Summary:	httpd-2.2.12 often hangs for hours
Product:	APR	Reporter:	HWS <strube>
Component:	APR	Assignee:	Apache Portable Runtime bugs mailinglist <bugs>
Status:	RESOLVED FIXED
Severity:	critical	CC:	jsl
Priority:	P2
Version:	1.3.4
Target Milestone:	---
Hardware:	HP
OS:	Windows Server 2003
Bug Depends on:
Bug Blocks:	46571
Attachments:	Fix for PR 47645 to use with apr 1.3.3-1.3.8 (and possibly earlier)

Description HWS 2009-08-05 03:12:31 UTC

After upgrading from httpd 2.2.11 to 2.2.12, the server was blocked at least once per day for up to six hours. In this state, neither any answer packets were generated (tested with network sniffer) nor any log lines written. In one such state, I restarted the server gracefully, then it worked again.

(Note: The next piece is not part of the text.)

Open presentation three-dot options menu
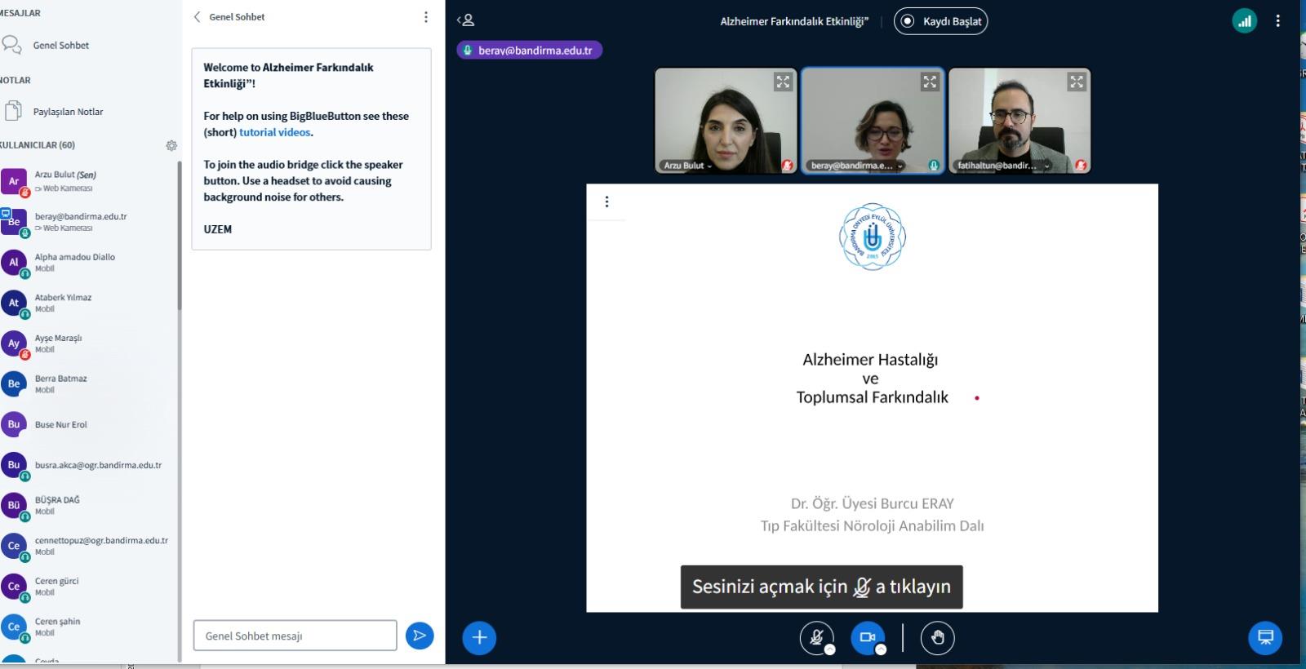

The log files do not show any errors. Tracing the running master httpd process with Solaris "truss" showed a loop of pollsys(...) and waitid(P_ALL,...) calls, but this is normal. Only downgrading to 2.2.11 helped.

Replacing the log-pipe syntax "|exec cronolog ..." with the new one, "||cronolog ..." had no effect. Systematic testing will be difficult since I cannot do this on our "production" web server and the bug cannot be triggered at will.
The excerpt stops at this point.